“We ought to have made a condition about that,” said the vicar. “I have been thinking so for some time. We should have put it down in black and white, so many weeks at a certain time, say Christmas or Easter, instead of leaving it to chance as we have done.”
“Not Christmas,” said Mrs. Bland, “nor Easter either, for that would not be so convenient; but in August, when every child has holidays.”
“Only then,” said the vicar—“for I thought of that—they might be going abroad, or to the seaside, or somewhere where it would be nice for Janet to go.”
“People very seldom take the governess with them when they go abroad,” said Mrs.

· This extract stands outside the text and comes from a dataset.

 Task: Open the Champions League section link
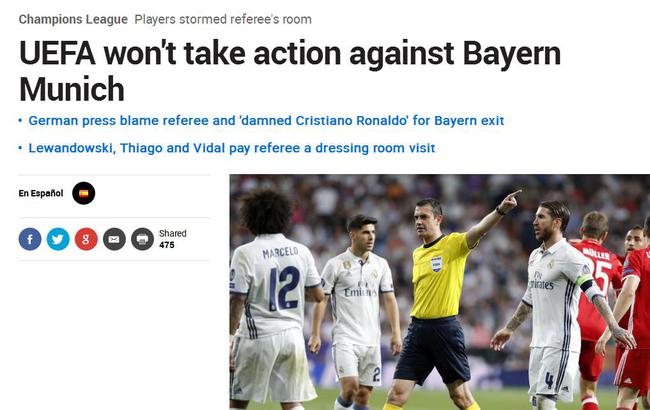(x=73, y=19)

Bland, shaking her head.
“But, dear Mrs. Bland,” said Janet, “you always used to say one should not think of holidays till one had done some work. And it will come all right about that. The grand thing is having a place to come to when one is free; a place,” she said, with a little moisture springing into a corner of her bright eyes—a little real moisture, which Janet was quite pleased and almost proud to feel, as it carried out every necessity of her position—“which will feel like home.”

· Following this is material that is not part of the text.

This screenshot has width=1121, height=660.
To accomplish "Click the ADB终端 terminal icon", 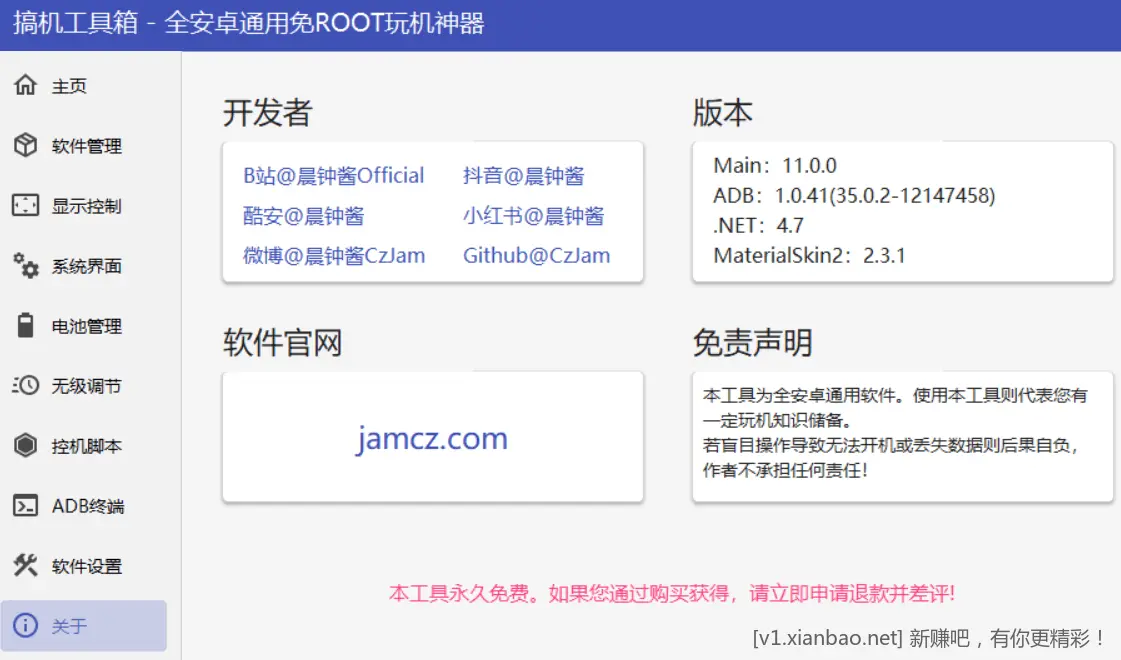I will [25, 506].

“In every way, I hope, my dear child,” said Mrs. Bland, with a sob, enfolding Janet in her arms and her white shawl, which were both motherly, warm, and ample, like her heart. The vicar put his hand upon her shoulder, and patted it tenderly as she was held against his wife’s breast.
When the girl freed herself (and a dreadful thought about her hat darted into her mind as she did so, for it is so easy to crush crape) she gave a little laugh, and cried,
“You must not spoil me too much. I can’t go away crying; it would not be lucky. Dear vicar, there is one bud left in the china vase beside your study window. Do get it for me to put in my coat, and that will be the last thing, and a cheerful thing: for it is nearly time for the train, and I must go now.”
Janet kept her point, and pinned the rose to her breast, after she had given Mrs. Bland her farewell kiss, and went away, looking back smiling and waving her hand till she was out of sight from the vicarage gate.
“Bless her, she do have a spirit to keep up like that,” said the vicarage cook, who stood behind her mistress to see the last of Miss Janet.